Ramazan’ın Kur’an ayı olduğunu ve bu ayda Kur’an-ı Kerim’le meşgul olunması gerektiğini aktaran Avcı, “İnsanlığın hidayet rehberi ve manevi şifa kaynağı Kur’an-ı Kerîm Peygamber Efendimiz’e bu ayda indirilmeye başladı. Bu ayda öbür vakitlere nazaran daha fazla Kur’ân’la meşgul olunur, hatimler indirilir, mukabele okunur. Aslında bununla yetinmeyip âyetlerin meâlini de okumak, manaları üzerinde düşünmek gerekir (tefekkür, tezekkür). Hatta daha güzel anlamak için tefsir, hadis ve siyer kitaplarına müracaat edilmelidir. Zira, Kur’ân ne kadar güzel ve yanlışsız anlaşılırsa fert, aile ve toplum hayatına da o kadar âlâ yansıtılır” diye konuştu.
Ramazan yalnızca ferdî değil, birebir vakitte toplumsal yardımlaşma, dayanışma ve topluca arınma ayı olduğunu anlatan Avcı, “Büyük küçük bütün ailenin, dost, akraba ve komşuların bir ortaya geldiği iftar yahut sahur sofraları, çeşitli belediye, vakıf yahut hayır kurumları tarafından düzenlenen ve yerli yabancı, varlıklı yoksul herkese açık olan iftar yahut sahur tertipleri, ihtimamla hazırlanıp yardıma muhtaç gönüllere dokunan Ramazan kumanyaları bu ayın insan zihninde unutulmaz anılar bırakan en hoş meyveleri ortasındadır. Peygamber Efendimiz (sav), ‘Kim oruçlu bir Müslüman kardeşine iftar ettirirse oruçlu kadar sevap alır” vurgusu yaptı.
Ramazan ayında verilen sadaka, zekat ve fitrenin kıymetine değinen Avcı, “Halkımızın tabiriyle ‘başımızın, gözümüzün sadakası’ olan ‘fitre’ bu ayda verilir.

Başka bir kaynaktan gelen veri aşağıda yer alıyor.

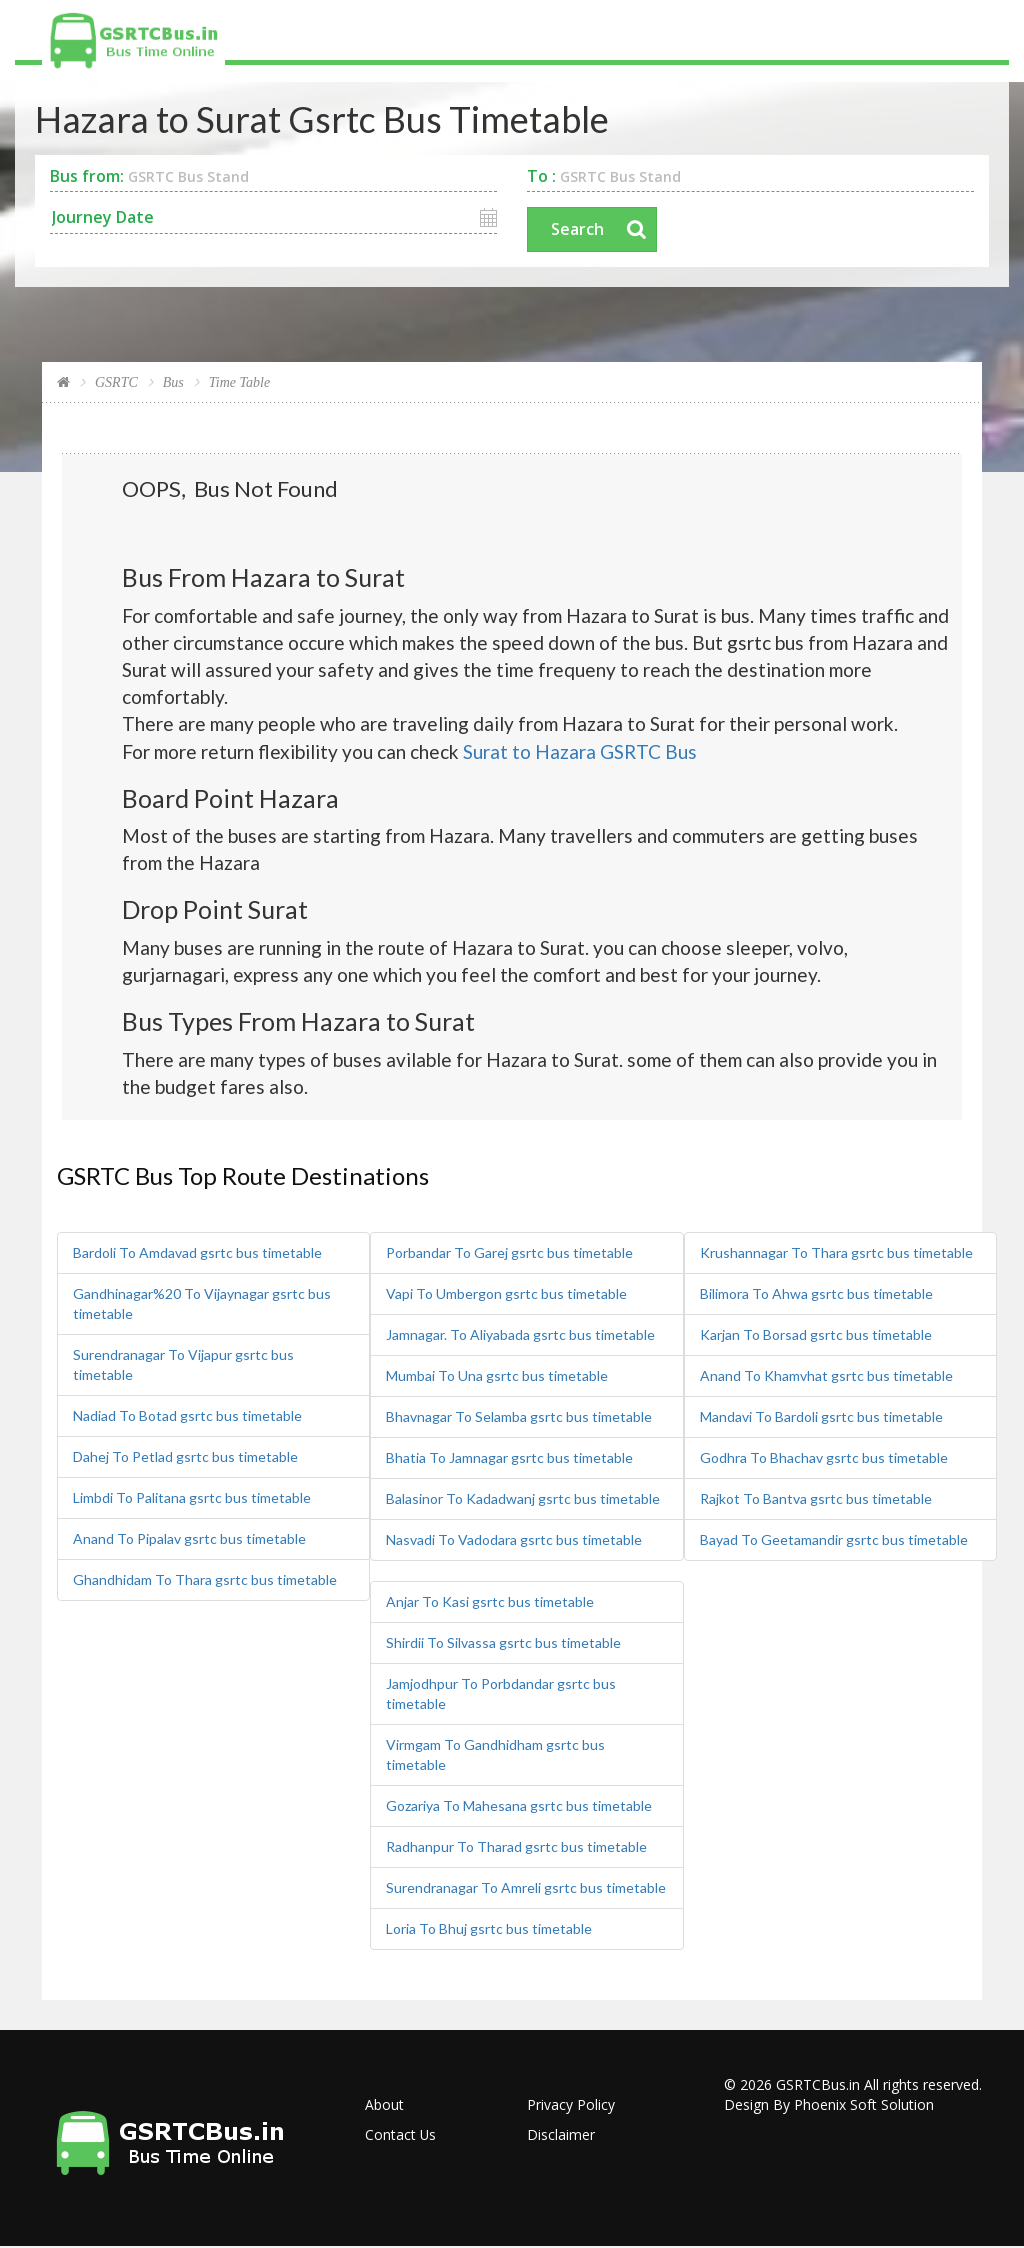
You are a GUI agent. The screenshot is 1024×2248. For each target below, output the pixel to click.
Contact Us (401, 2135)
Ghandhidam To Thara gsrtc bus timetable (205, 1580)
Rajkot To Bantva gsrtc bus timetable (816, 1499)
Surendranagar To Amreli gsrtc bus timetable (526, 1888)
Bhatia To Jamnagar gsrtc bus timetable (509, 1458)
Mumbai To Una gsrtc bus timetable (497, 1376)
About (384, 2105)
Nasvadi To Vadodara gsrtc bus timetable (514, 1540)
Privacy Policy (571, 2105)
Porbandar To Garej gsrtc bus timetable (509, 1253)
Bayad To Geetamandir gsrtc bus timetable (834, 1540)
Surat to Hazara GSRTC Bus (580, 751)
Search (577, 230)
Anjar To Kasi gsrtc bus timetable (490, 1602)
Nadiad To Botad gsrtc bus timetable (187, 1416)
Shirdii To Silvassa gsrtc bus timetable (503, 1643)
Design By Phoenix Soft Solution (829, 2105)
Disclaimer (561, 2135)
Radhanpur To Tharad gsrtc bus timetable (516, 1847)
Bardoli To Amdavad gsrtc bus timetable (197, 1253)
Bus (173, 383)
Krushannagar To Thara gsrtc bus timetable (836, 1253)
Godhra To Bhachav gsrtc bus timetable (824, 1458)
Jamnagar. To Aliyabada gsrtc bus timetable (520, 1335)
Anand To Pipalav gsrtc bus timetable (189, 1539)
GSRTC (116, 383)
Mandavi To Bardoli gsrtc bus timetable (821, 1417)
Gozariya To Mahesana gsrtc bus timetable (519, 1806)
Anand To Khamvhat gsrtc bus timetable (826, 1376)
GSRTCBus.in (818, 2085)
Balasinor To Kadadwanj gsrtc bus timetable (523, 1499)
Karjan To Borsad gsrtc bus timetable (816, 1335)
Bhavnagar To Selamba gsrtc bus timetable (519, 1417)
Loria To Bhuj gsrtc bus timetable (489, 1929)
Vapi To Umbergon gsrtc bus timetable (506, 1294)
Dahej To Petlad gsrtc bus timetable (185, 1457)
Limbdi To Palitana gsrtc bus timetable (192, 1498)
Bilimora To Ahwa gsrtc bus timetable (816, 1294)
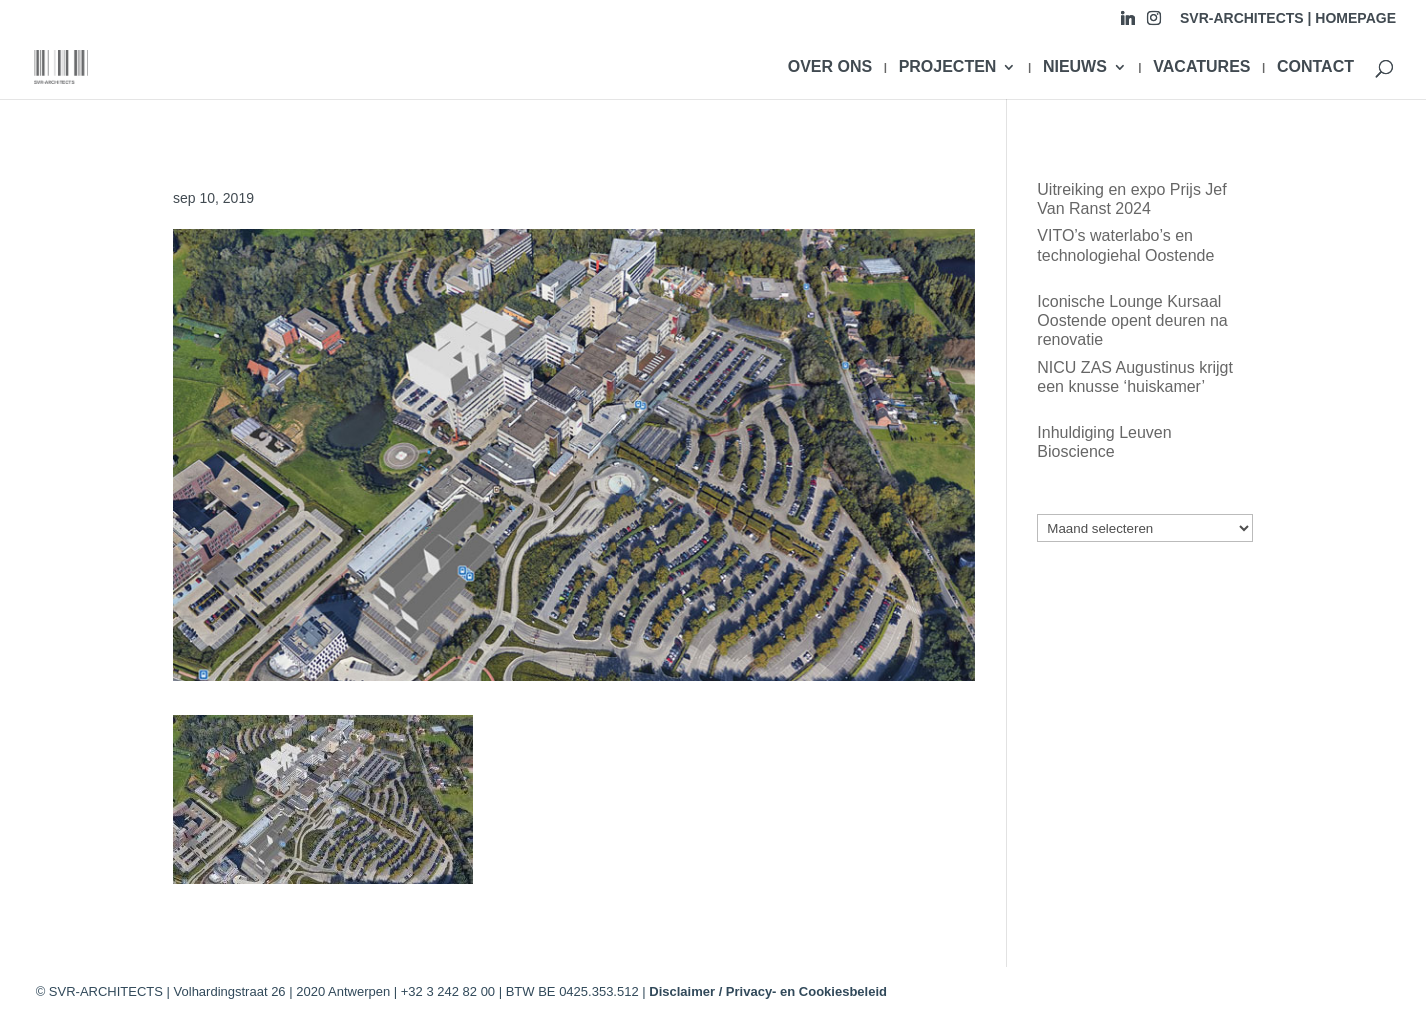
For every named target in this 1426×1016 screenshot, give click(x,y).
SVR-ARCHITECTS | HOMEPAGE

Yılın her günü verilebilen zekât, Ramazan ayında yapılan amellerin sevabı katlanarak verildiği ve gereksinim sahipleri nezdinde daha makbule geçtiği için bu ayda verilmesi tercih edilir. Farz olan zekât ve vacip olan fitreye ek olarak çeşitli sadaka ve yardımlarla cömertlik hisleri pekiştirilir; gönüller cimrilikten ve mala bağımlılıktan arındırılır. Böylelikle malın gerçek sahibinin Allah olduğu ve bize emanet olarak verildiği şuuruyla Kur’ân’da söz edildiği üzere ‘ihtiyaç sahiplerinin mallarımızdaki hakları’ ödenmiş olur” dedi.